Algunas noches se escuchaba el ruido de tambores. Eran las tribus salvajes que hacían sus fiestas alrededor de una fogata. Eso les daba miedo a algunos, a mí me gustaba ese sonido, me hacía sentir tranquilo.

Casi todos los hombres de mi caravana eran negros. El único blanco era un tipo pasado de peso. Me hacía enojar porque se cansaba muy rápido y hacía que nos detuviéramos a cada rato. Un día le pregunté:

—¿Cómo fue que llegaste a este lugar?

—Para hacer mucho dinero —contestó molesto—. ¿Para qué otra cosa puede venir alguien a este sitio horrible?

Después de unos días se enfermó y le dio fiebre. Como pesaba ciento veinte kilos, nadie quería ayudar a cargar la hamaca en la que lo pusimos. Todos protestaban y se quejaban. ¡Algunos hasta amenazaron con huir!

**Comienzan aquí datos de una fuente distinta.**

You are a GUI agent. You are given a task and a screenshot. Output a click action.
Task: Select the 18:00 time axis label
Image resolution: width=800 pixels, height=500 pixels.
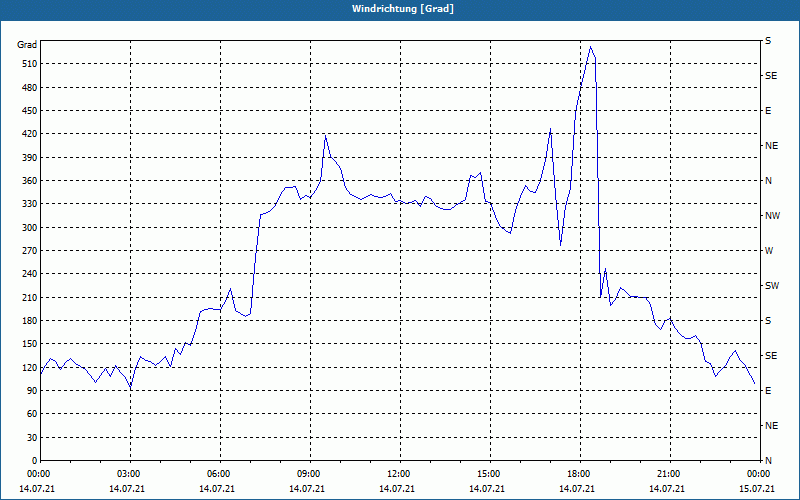coord(579,474)
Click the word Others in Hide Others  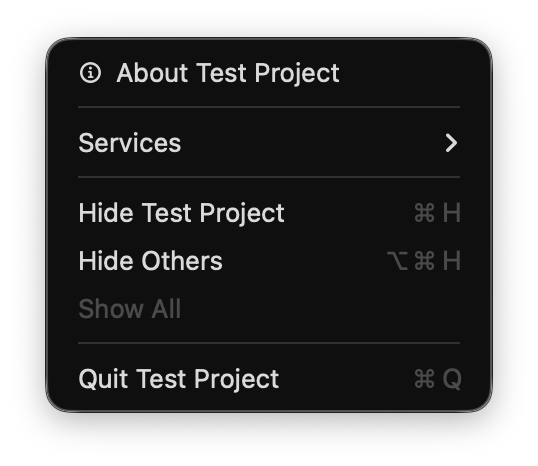pos(182,261)
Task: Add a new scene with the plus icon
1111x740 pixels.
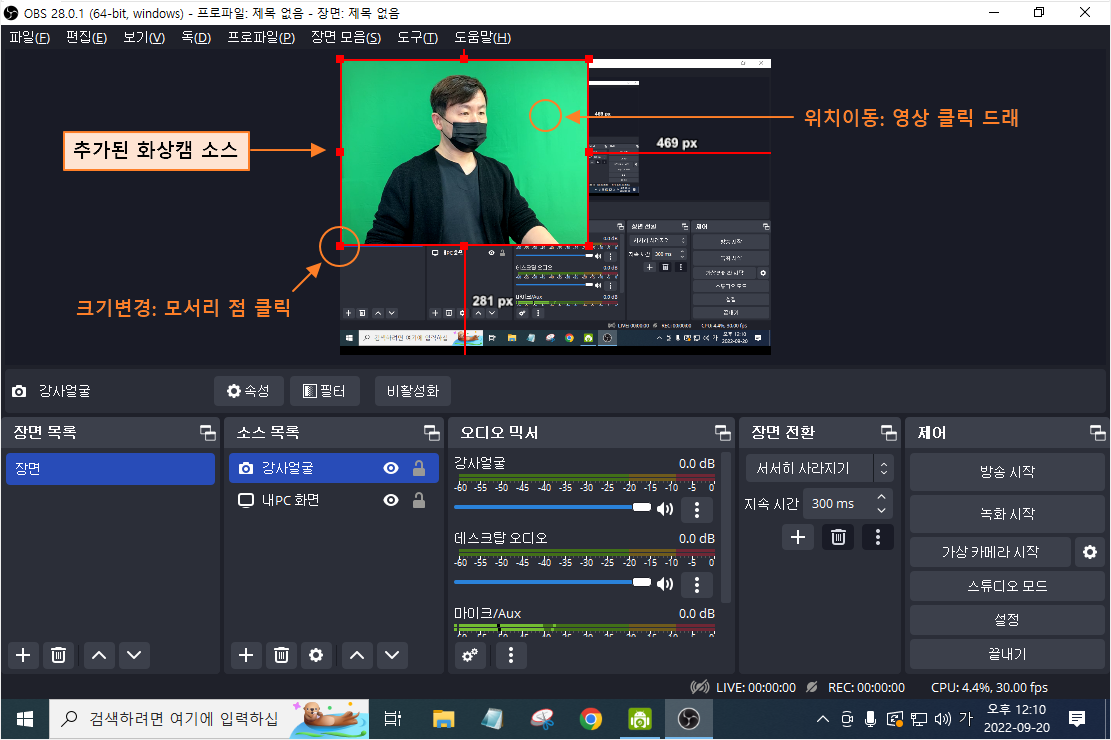Action: click(x=23, y=655)
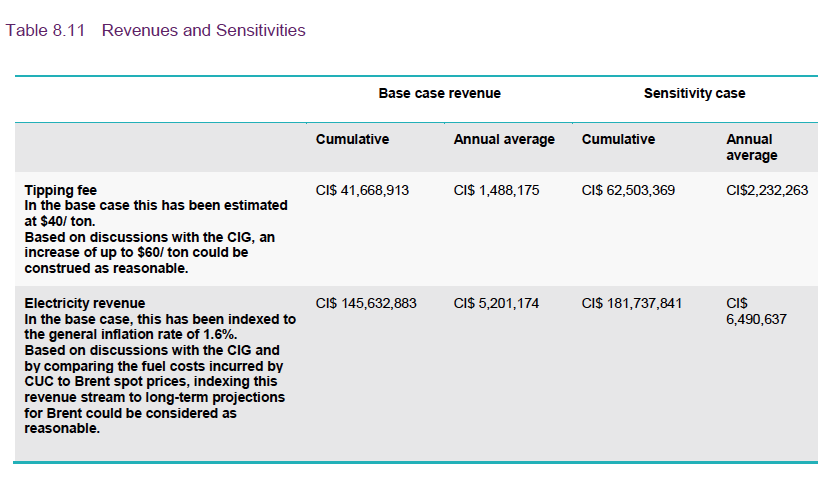The image size is (833, 491).
Task: Select the CI$ 1,488,175 value
Action: click(x=496, y=190)
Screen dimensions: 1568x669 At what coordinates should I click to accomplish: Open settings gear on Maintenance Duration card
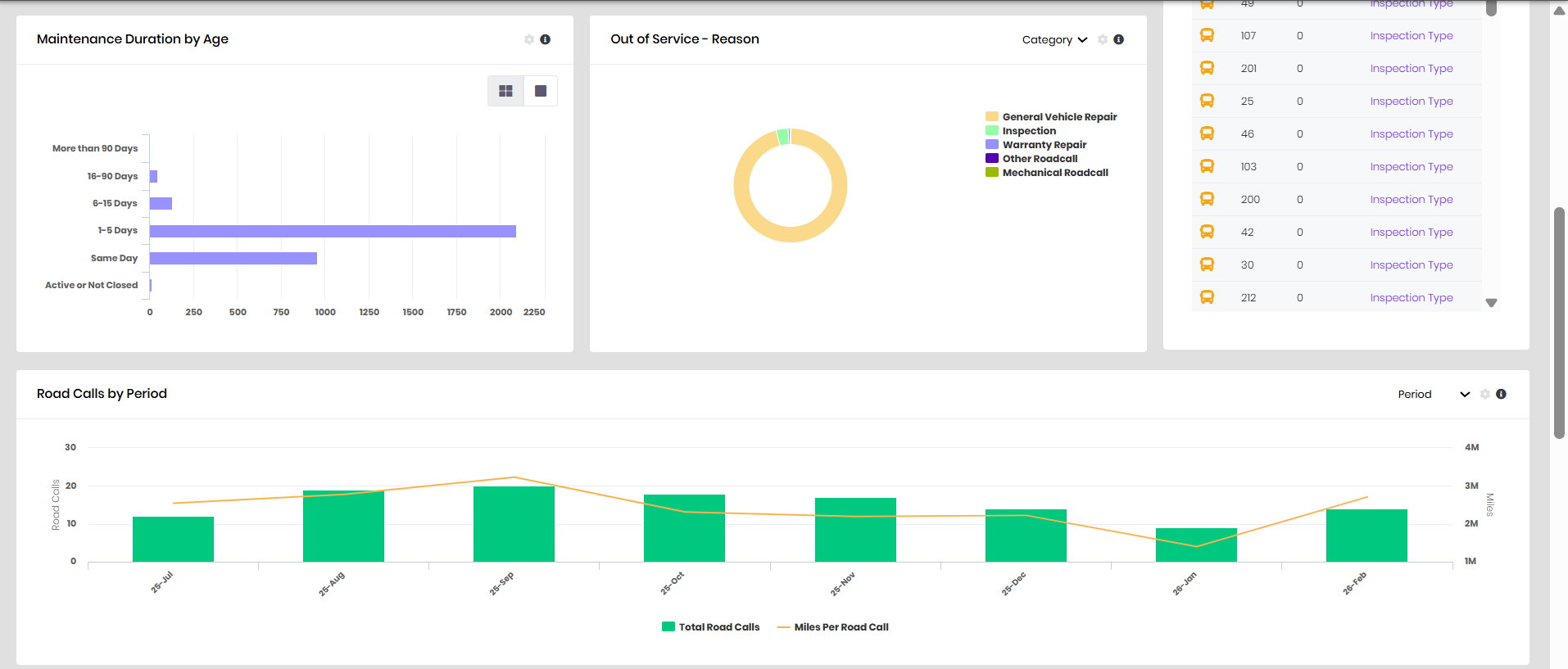529,39
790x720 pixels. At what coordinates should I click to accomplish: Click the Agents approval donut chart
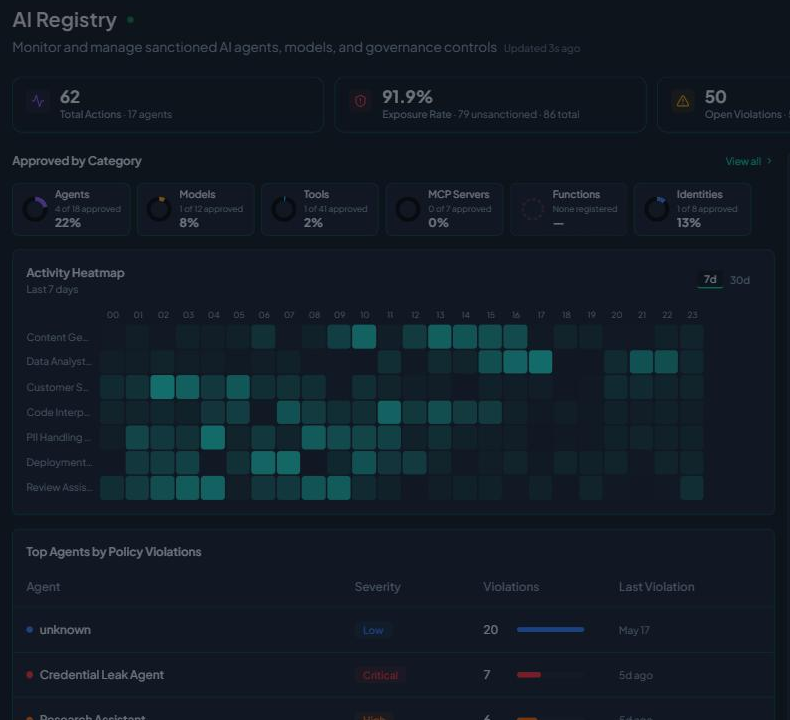click(x=35, y=209)
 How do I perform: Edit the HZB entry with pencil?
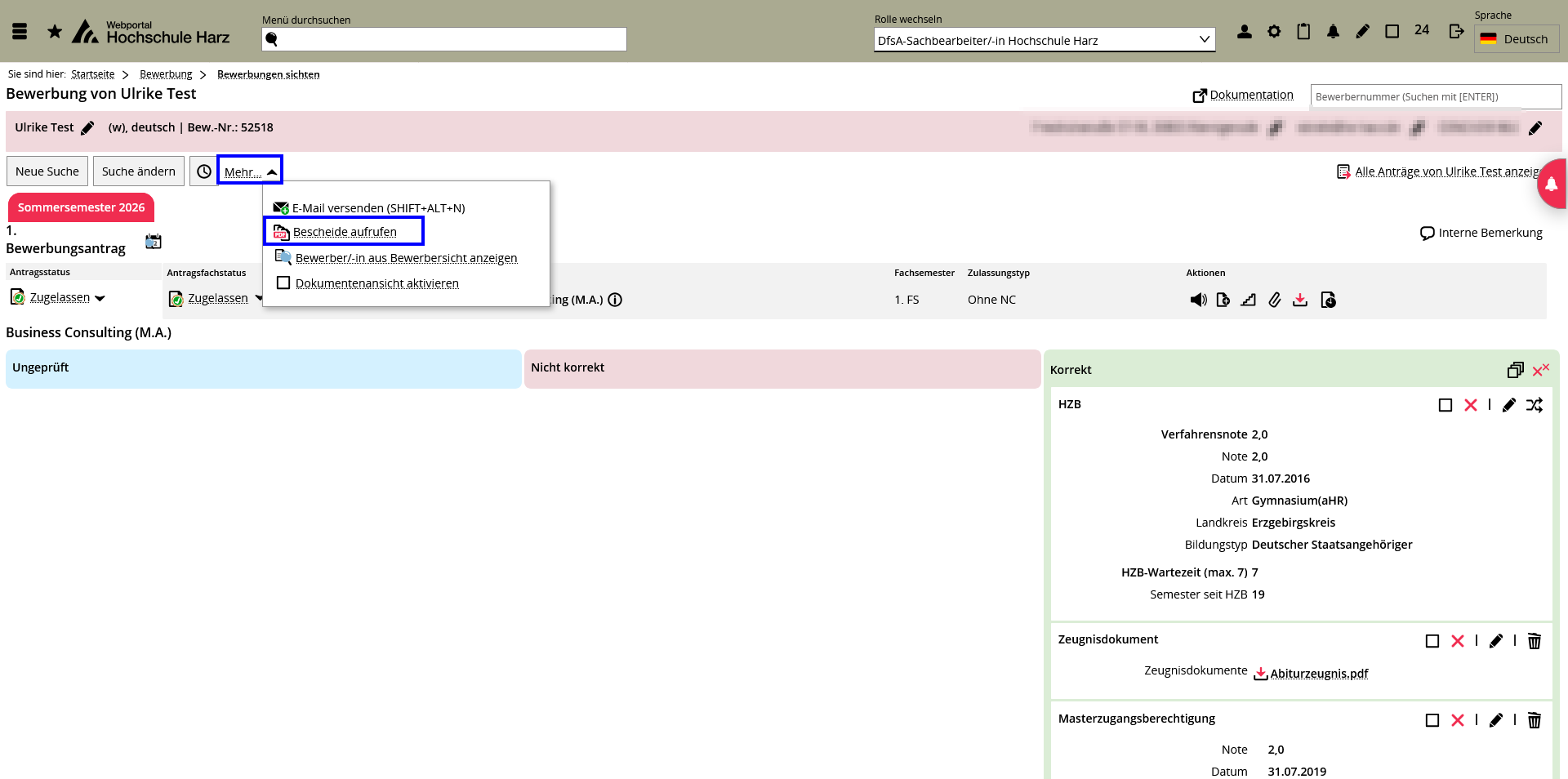click(1508, 405)
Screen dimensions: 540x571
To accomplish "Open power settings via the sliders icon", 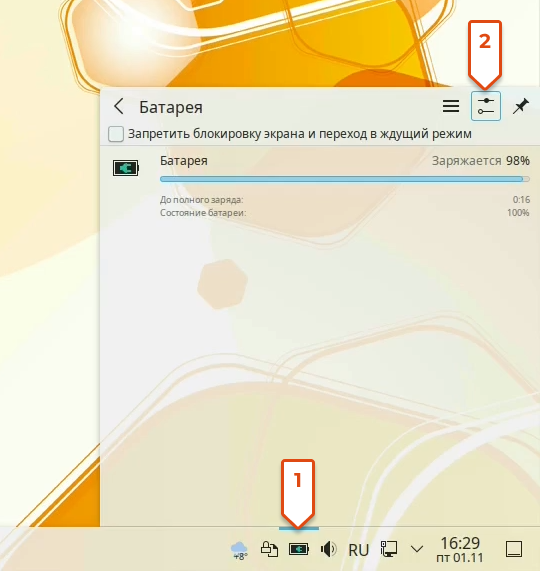I will (x=486, y=106).
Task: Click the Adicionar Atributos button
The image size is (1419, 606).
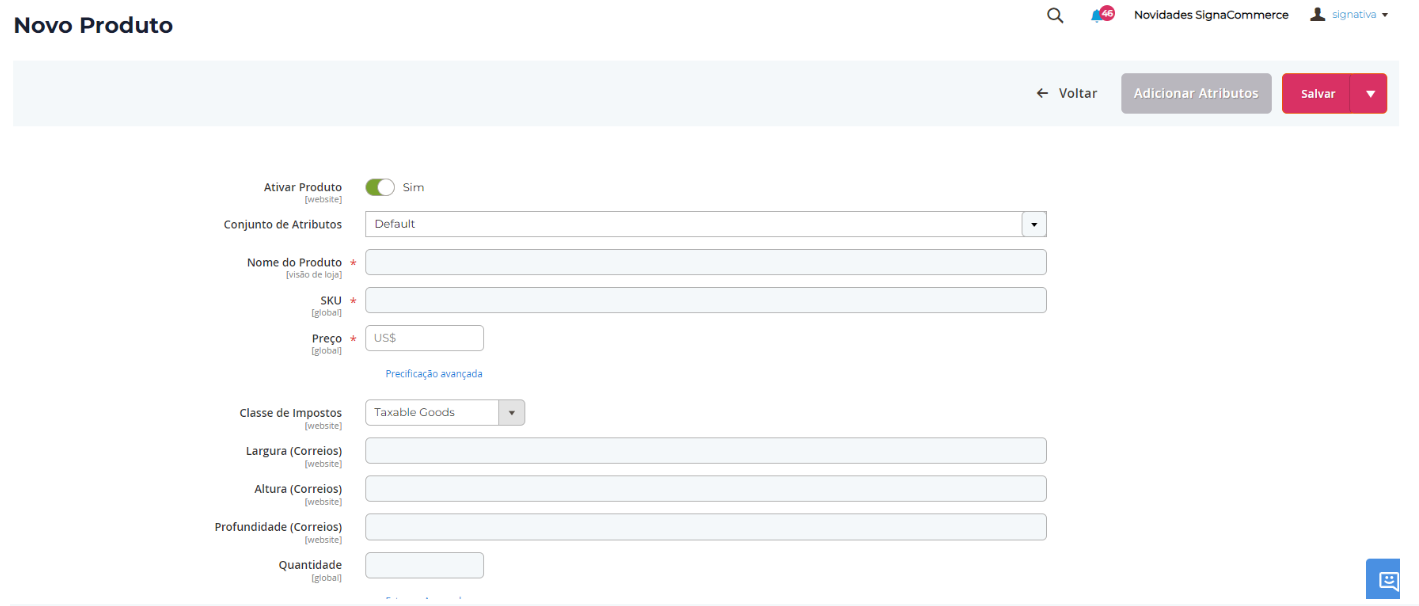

Tuve que darles un discurso. Aunque muchos no hablaban inglés, se dieron cuenta qué molesto estaba y entendieron que debían cargar con la hamaca. Lo hicieron, pero podía escuchar sus quejas a lo lejos.

Comencé a sentirme extraño. No sé si era la molestia de los hombres de la caravana, o la selva, o los malos caminos, pero me sentía mal. Entonces recordé lo que me dijo el doctor cuando me examinó: “a la ciencia le interesa los cambios que sufren los humanos allá”. Sí, yo estaba cambiando.

Al décimo quinto día, llegamos a la Estación central. Estaba junto a una parte tranquila del río y claro, rodeada por la selva. Al verla pensé: “este lugar lo construyó el diablo”. Casi de inmediato, algunos hombres blancos armados con palos se me acercaron. Me vieron y se fueron con flojera.

Un muchacho alto de bigote negro se me acercó y me dijo muy emocionado:

—¡Qué bueno que están aquí! Los estábamos esperando. Aquí está el director en persona. Tiene muchas ganas de verlo.

Mi primera entrevista con el director fue curiosa. Cuando entré a su cabaña, no me invitó a sentar. Tenía los modales de una persona sin educación. Su sonrisa era falsa. Era un comerciante común. Todos lo obedecían, aunque no provocaba ni amor u odio. Tampoco lo respetaban mucho. ¡Ni siquiera era organizado! La estación estaba en terrible estado y seguro era por su culpa. No tenía cultura o inteligencia. Entonces pensé: ‘¿cómo llegó a tener el puesto de director?’. Tal vez porque siempre estaba sano.